# Help Front air ride wont fill up



## 96jettatrekdawg (Sep 12, 2011)

So 1 can not figure out why both front bags wont fill up with air? This is a friends car he used a junp pack for a few days until he got to buying a new battery. I installed battery and air ride started to work again perfectly for 3 days straight! Then out of nowhere it lost all its air and is flat 0psi up fron. Sounds like rear is leaking slowly? I am stuck I thought the relay but couldnt even find it under dash 
?  Oem air suspension blows!


----------



## 96jettatrekdawg (Sep 12, 2011)

it is hissing coming out of front passenger wheel well but i do not feel air? could it be 1 bad bag or maybe sensor is stuck? Or is the dump valve stuck open? Also the blinkers only work when they want to and the traction control doesnt work either? Hope it isnt a electric gremlin!


----------



## AndyTR32 (Jun 4, 2003)

Check passenger foot well for moisture. If there's moisture, it's a clogged drain under the battery. The blinker and air suspension issues could be totally separate. Water in the footwell will cause weird electrical issues. Stability and comfort modules are located there.


----------



## 96jettatrekdawg (Sep 12, 2011)

well I di check all that actually just replaced the battery like I stated and Cleaned entire inside of cowl while in there. Also no moisture on passenger floor board either? Car is still at 0 psi for my poor customer! 
Wonder if the air ride computer went bad? would that be why it sits at 1 set height consistently?


----------



## jdonovan26 (Apr 1, 2009)

You could have a bad bag. With the car on and compressor pumping (does the compressor turn on) spray the bags with something that will bubble so you can see leaks. If you don't see leaks check the relay under the dash, if you look on here there are instructions. 

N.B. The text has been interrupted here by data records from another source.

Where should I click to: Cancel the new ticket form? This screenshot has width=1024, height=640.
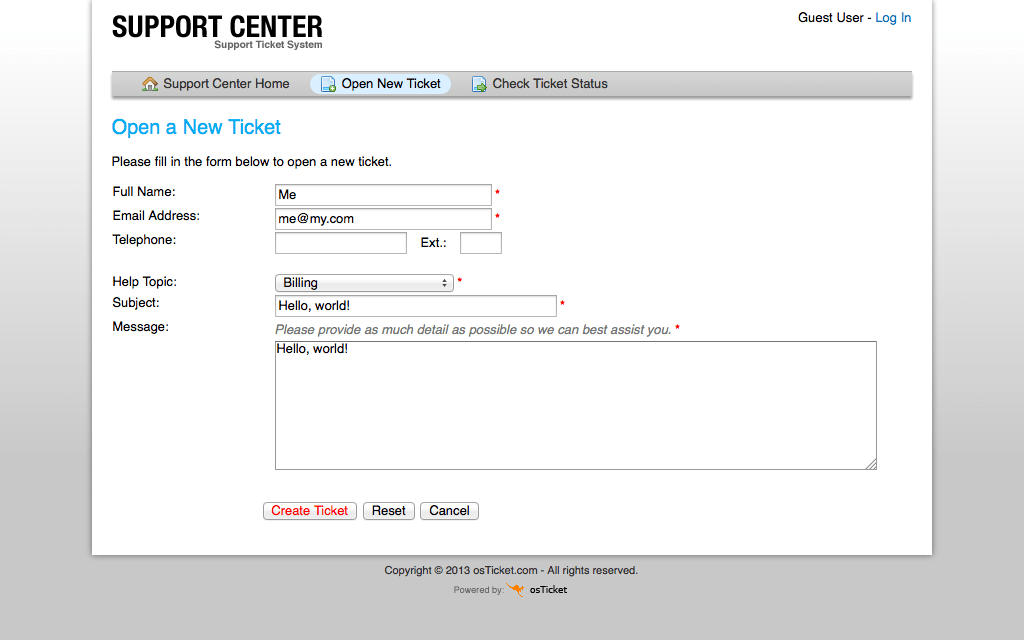449,511
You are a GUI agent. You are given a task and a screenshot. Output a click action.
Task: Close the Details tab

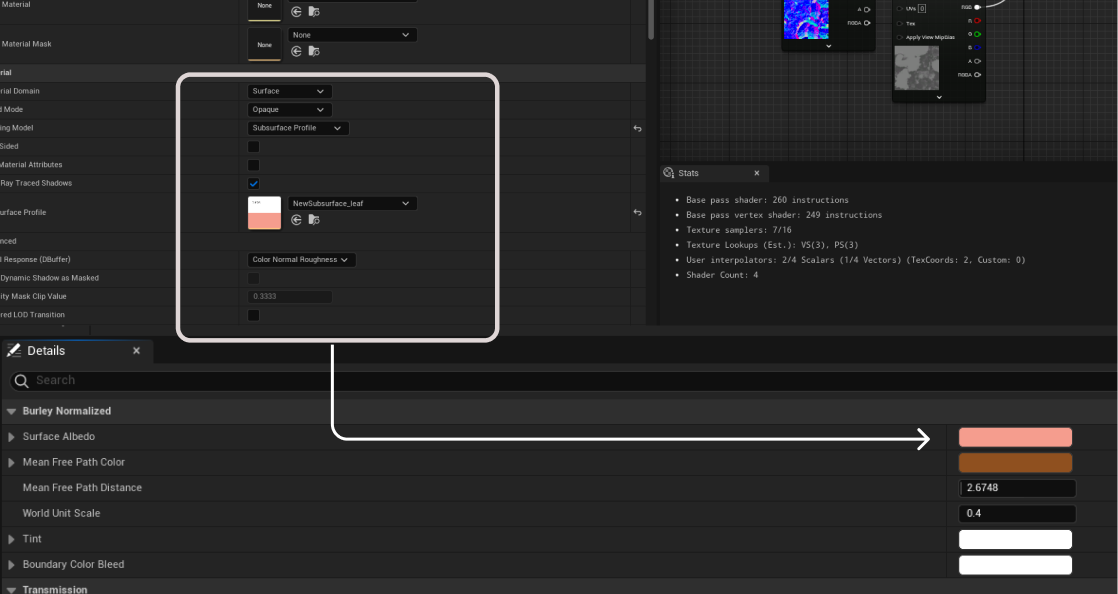point(137,351)
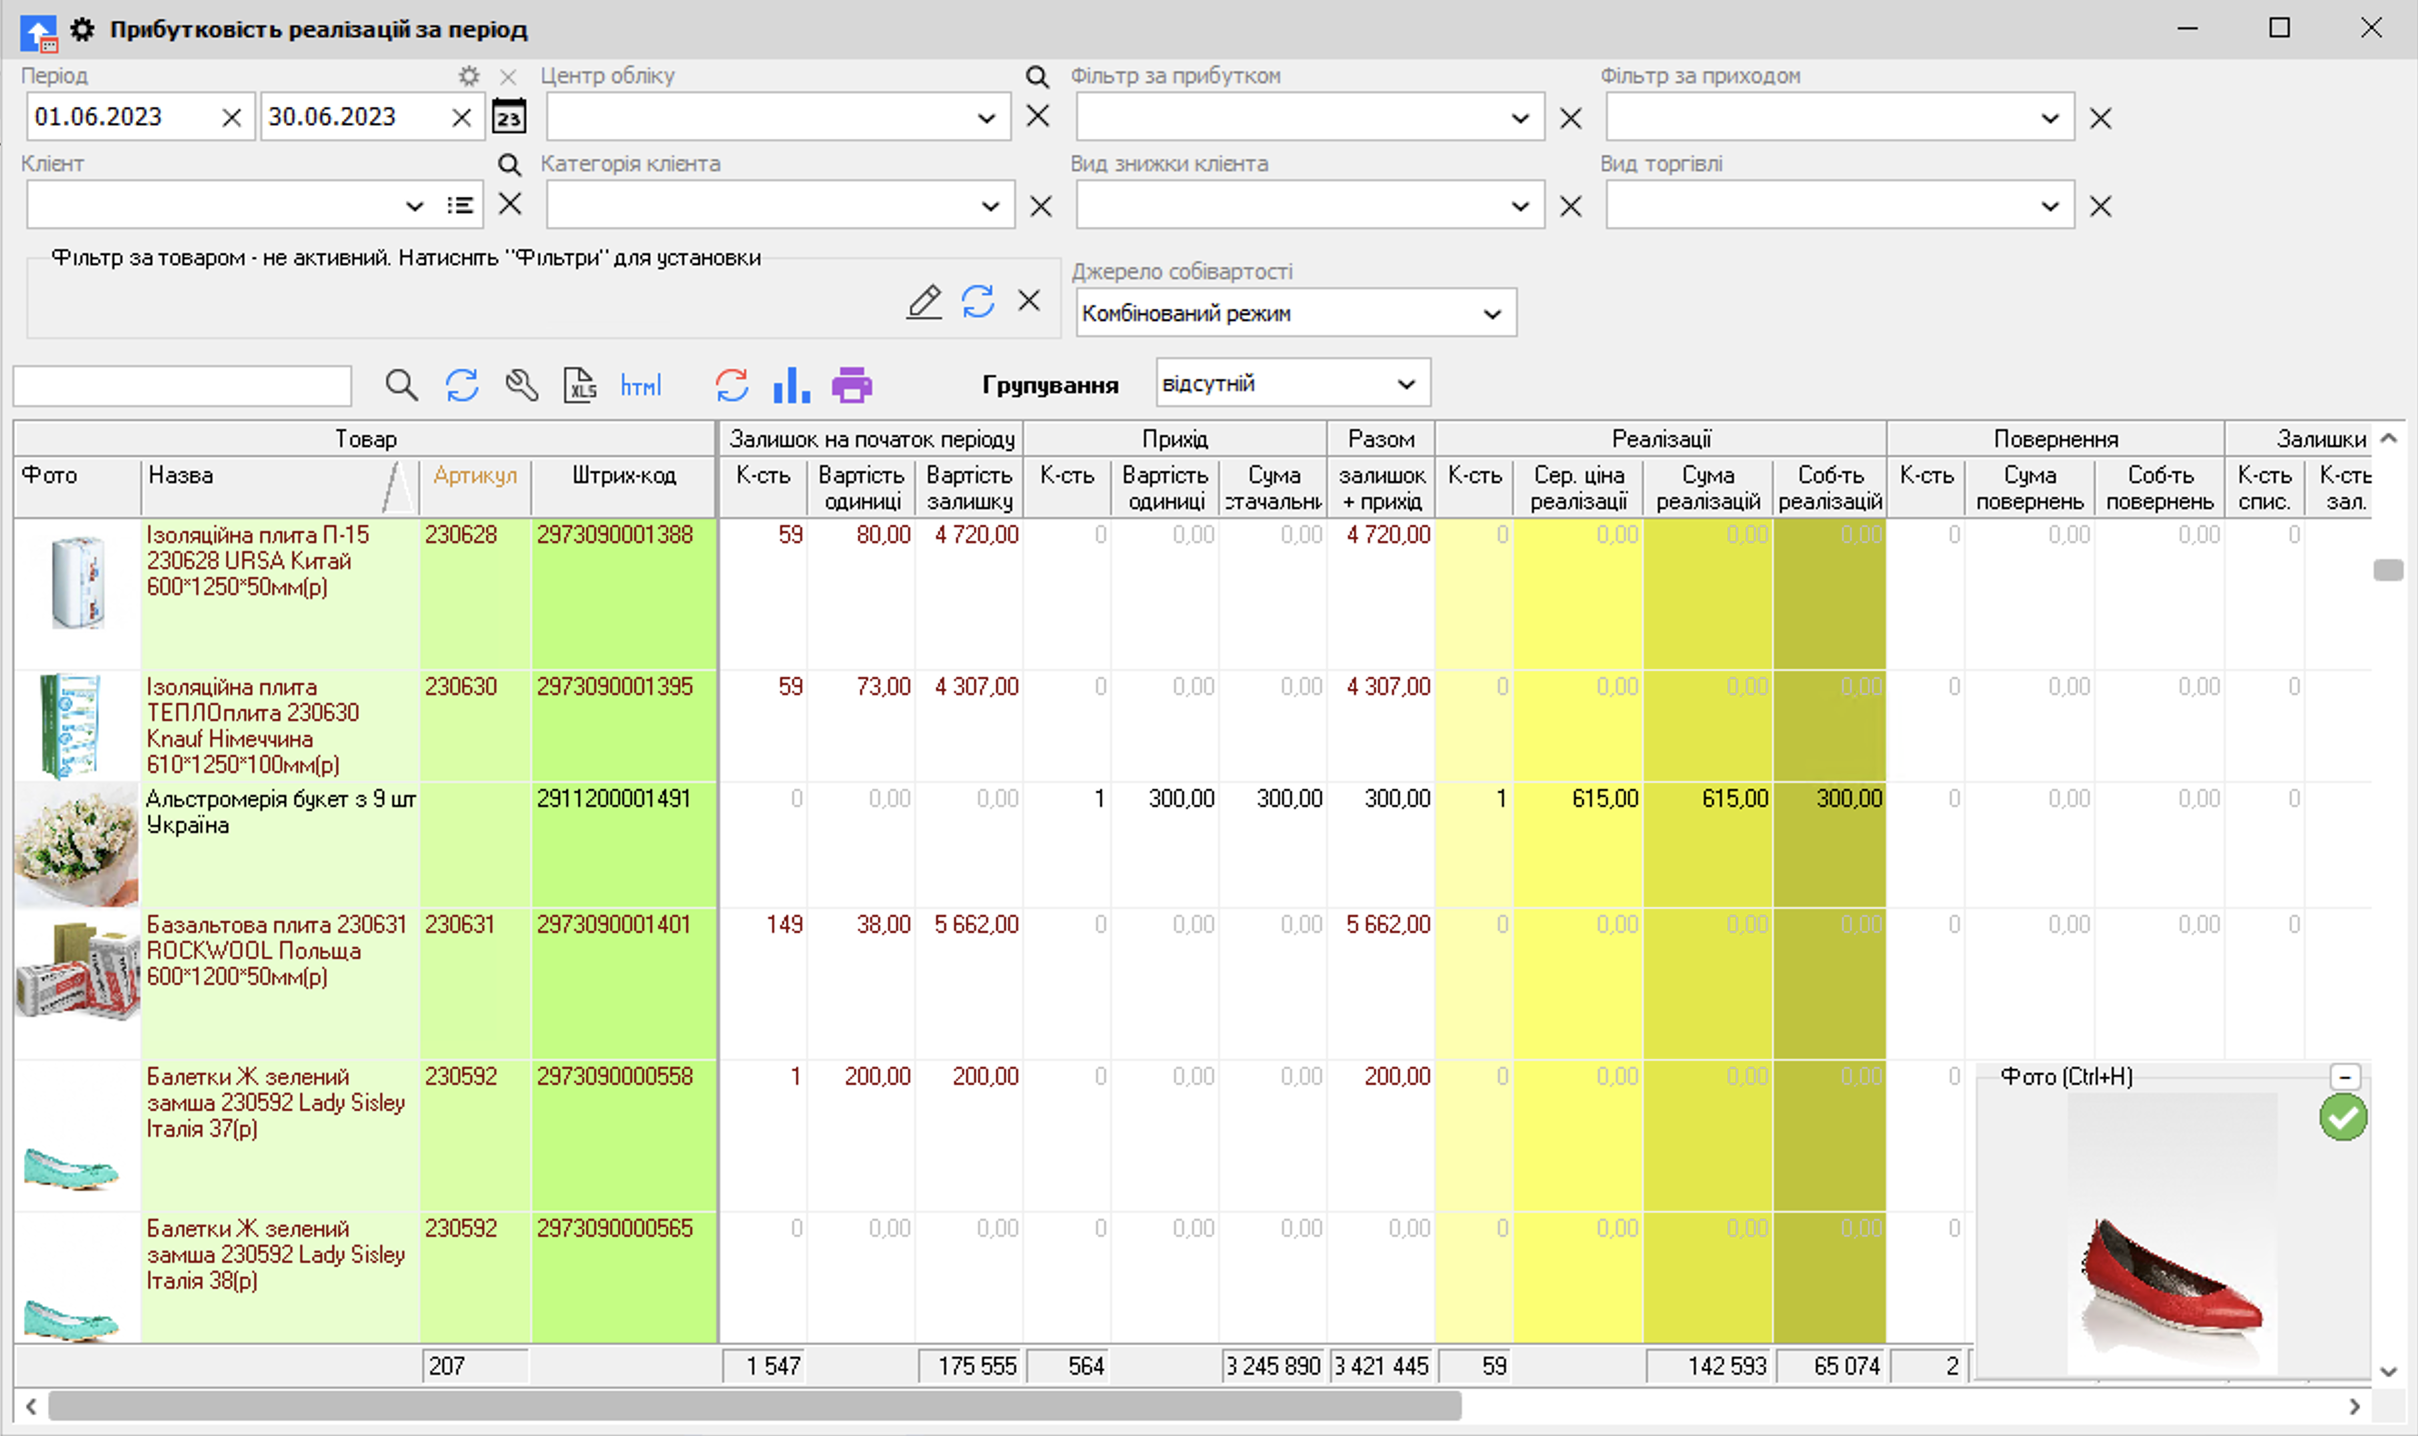Image resolution: width=2418 pixels, height=1436 pixels.
Task: Open the wrench settings tool icon
Action: [x=521, y=385]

Check the air line on the compressor, if the nut is loose you'll lose all your pressure there. 


Sent from my iPhone using Tapatalk - now Free


----------



## 96jettatrekdawg (Sep 12, 2011)

i got a new relay but dont know what one it is under the dash? i suck lol gonna keep searching for the write up. thanks for the ideas will check all bags and lines the front right bag makes a hissing maybe the line leaking?


----------



## 96jettatrekdawg (Sep 12, 2011)

so i replaced the front passenger air strut there was a small pin hole tear in it and then air suspension started to work again. gave the guy his car back and he called me today to tell me the air ride is not functioning?:thumbdown:


----------